Back on Starlight, Maru identifies the grain as vratixia renanicus, and Ceret searches the ship's navidroid to discover the ship was in the Sedri system at the time of the attack. Kriss dispatches Sskeer and Ceret to Sedri Minor, where they discover the colonists are growing vratixia. As Skeer argues with a colonist insisting the residents want nothing from the Republic, an apparition leads Ceret into the fields, and he disappears.
Issue #3 is easier to follow, as Scott stays focused on the mysteries on Sedri Minor.
It turns out several people from the neighboring community have gone missing like Ceret, though Kal Sulman, the community's overbearing "speaker," doesn't want the Jedi involved. He expresses surprise when Trennis mentioned the dead Hutt they found aboard the ship in issue #2, so I'm guessing he's working with them, which he doesn't want everyone else to know. Meanwhile, Sskeer is increasingly unhinged, so Kriss decides to go find Trennis when Sulman tells her that she's gone missing.
Of course, she isn't missing; she's gone to find Ceret. Accompanied by a curious boy named Bartol from the community, she succeeds in finding Ceret as well as the boy's missing, and now deceased, friend. (Scott delivers one of the few emotional notes here as Bartol's curiosity gives way to grief.) We learn that creatures called the Drengir are behind the disappearances and recent crop failures, though Scott doesn't yet give us a reason. Instead, Kriss arrives just in time to save Trennis from one. But the Drengir wind up possessing Sskeer when Terec coughs up their spores (for lack of a better word) on him, and Kriss and Trennis now face him in the Drengir's cave.

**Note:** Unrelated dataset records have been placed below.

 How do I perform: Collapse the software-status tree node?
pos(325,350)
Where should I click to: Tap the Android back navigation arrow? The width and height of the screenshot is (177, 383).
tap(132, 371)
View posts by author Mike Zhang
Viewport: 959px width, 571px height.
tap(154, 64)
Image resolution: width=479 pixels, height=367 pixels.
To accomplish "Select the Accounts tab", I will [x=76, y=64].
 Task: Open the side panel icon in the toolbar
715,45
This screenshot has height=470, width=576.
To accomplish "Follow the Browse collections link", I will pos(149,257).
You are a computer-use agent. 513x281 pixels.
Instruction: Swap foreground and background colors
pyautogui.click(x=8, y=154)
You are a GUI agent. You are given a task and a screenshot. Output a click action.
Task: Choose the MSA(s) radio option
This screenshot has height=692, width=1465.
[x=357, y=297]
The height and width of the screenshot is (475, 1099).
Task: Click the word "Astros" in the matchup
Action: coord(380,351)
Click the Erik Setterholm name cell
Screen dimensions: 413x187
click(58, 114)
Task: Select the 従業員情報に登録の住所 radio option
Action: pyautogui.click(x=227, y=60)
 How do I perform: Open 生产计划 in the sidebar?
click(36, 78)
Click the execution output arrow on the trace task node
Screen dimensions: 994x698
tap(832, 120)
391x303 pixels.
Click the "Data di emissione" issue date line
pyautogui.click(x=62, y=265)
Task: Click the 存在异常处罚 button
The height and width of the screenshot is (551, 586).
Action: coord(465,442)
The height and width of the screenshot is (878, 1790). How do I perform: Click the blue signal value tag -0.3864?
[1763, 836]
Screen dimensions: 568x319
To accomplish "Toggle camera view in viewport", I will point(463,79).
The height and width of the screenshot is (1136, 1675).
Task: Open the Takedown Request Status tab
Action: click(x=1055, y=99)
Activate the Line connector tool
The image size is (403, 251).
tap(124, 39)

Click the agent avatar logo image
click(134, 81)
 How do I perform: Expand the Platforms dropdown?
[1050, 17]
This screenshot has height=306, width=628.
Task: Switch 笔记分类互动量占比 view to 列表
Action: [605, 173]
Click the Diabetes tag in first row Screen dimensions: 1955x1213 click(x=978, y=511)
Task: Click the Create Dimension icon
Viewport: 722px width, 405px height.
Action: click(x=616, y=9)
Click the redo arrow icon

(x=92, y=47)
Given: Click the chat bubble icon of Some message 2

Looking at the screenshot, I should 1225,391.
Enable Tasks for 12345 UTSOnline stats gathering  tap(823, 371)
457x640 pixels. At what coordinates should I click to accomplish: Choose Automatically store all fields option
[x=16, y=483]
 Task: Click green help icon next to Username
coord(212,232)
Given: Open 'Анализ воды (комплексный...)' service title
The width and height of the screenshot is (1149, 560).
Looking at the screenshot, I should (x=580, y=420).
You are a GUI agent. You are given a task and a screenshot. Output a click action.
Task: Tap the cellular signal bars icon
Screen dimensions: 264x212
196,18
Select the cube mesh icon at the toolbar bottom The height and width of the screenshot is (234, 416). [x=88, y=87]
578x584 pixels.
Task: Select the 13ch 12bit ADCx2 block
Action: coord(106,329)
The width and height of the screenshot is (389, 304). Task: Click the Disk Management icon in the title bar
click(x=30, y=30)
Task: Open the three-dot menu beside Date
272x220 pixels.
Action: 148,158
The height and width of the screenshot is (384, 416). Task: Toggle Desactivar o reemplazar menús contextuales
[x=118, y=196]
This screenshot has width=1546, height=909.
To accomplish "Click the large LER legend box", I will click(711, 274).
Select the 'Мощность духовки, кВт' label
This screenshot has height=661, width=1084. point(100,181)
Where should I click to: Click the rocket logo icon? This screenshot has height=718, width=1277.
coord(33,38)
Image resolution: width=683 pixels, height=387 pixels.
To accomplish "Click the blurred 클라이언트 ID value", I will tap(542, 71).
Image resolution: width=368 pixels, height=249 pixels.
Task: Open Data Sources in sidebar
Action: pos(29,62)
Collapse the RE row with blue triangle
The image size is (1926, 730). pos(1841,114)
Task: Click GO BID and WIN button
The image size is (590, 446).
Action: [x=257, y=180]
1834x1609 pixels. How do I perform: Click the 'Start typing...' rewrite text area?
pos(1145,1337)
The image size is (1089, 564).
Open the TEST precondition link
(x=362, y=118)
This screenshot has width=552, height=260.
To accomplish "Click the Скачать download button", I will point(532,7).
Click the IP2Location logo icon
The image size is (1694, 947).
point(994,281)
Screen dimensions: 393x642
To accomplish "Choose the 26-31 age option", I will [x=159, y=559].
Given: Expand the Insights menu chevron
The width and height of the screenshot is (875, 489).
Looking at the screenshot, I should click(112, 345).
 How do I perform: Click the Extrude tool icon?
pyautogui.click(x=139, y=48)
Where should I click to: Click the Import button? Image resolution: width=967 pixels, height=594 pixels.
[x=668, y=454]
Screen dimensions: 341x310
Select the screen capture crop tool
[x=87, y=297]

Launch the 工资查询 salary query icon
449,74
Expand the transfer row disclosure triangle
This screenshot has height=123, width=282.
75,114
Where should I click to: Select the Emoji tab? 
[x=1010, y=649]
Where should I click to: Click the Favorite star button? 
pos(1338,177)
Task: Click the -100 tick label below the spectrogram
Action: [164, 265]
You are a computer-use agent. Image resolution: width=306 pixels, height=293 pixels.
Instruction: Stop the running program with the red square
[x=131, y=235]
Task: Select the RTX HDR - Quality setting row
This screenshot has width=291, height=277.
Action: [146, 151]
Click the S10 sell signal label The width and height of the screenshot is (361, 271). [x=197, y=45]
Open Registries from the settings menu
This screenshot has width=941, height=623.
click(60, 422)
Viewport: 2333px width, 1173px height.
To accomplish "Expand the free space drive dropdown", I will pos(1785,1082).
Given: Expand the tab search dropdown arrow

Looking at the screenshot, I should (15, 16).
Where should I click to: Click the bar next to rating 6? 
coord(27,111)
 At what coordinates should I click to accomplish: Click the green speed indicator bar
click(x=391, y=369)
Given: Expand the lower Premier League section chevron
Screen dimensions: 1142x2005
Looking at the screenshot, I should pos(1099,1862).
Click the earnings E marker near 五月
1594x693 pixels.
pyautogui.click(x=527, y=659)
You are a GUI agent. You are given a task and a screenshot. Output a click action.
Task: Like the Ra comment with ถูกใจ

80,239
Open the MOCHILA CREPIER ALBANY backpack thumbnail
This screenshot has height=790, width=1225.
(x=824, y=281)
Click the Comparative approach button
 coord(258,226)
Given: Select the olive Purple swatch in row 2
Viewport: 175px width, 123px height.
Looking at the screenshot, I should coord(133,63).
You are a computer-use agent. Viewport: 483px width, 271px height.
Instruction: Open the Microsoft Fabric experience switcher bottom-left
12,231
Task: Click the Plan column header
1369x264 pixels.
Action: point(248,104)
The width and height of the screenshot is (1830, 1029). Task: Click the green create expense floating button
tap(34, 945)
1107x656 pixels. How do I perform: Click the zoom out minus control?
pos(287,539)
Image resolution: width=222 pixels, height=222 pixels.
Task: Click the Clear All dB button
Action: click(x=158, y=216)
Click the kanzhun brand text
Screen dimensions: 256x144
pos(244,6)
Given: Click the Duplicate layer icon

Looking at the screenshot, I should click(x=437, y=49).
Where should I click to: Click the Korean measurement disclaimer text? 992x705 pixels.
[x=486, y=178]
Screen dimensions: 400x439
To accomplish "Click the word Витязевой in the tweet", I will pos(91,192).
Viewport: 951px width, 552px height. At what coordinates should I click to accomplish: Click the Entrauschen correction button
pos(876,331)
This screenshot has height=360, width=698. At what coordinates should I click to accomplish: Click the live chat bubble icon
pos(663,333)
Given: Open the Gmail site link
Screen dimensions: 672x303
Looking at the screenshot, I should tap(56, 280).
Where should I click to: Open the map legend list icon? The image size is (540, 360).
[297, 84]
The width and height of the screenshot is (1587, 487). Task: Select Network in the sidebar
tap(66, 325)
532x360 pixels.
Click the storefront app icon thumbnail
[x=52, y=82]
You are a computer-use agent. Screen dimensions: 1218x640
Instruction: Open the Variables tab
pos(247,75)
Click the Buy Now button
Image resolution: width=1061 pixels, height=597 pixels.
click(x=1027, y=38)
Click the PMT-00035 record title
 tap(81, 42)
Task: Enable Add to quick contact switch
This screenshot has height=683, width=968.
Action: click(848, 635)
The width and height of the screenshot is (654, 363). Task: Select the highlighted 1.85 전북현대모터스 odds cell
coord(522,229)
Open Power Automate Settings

My review of issue #4 stands, with the only additional point being that Kriss and Skeer initially thought Sulman knew about the Drengir but, as I suspected, he actually made the deal with the Hutt Cartel to take over Sedri Minor.
Scott ups the ante significantly in issue #5 as the Jedi face three problems at once: Kriss and company face the Drengir and the Hutts on Skedi Minor while the Jedi on Starlight face down their own Drengir infestation after the spores explode from the deceased Hutt's body. Moreover, Maru starts getting increasingly frantic calls for help as the Drengir infestation spreads along the Galactic Frontier.
Of course, they could've avoided this situation if the still Drengir-controlled Skeer hadn't attacked Myarga the Merciless (the Hutt who arrived on Sedri Minor at the end of issue #4). Kriss convinces Myarga to throw in her lot with the Jedi by having Maru broadcast the distress signals coming into Starlight, included from Nar Hutta.
Meanwhile, Sskeer confesses to Trennis that his connection to the Force is fading. Trennis originally thought Sskeer knew the ridadi swarm was going to attack on Shuraden in issue #1, but he confesses that he didn't. Putting aside his problems with the Force, though, Sskeer has an idea to end the Drengir threat: Myarga called him "diseased" earlier in the issue, so he lowers his defenses so Trennis can use the Mind Touch to convince the Drengir that all the "meat" on the Frontier are diseased. It works, though possibly at the cost of Sskeer's life.
Reading this issue, I realized that I still have the problem I had when I first read these issues, which is that I'm not really buying the emotionally connections. Trennis often waxes poetic about her relationship with Sskeer, and Sskeer talks about how much faith and trust he has in Trennis when he lowers his defenses to her. But something about the way Scott writes these characters means that I'm just not buying it.
At any rate, at this point, it feels like a side show to the larger High Republic story, though we'll see how it progresses.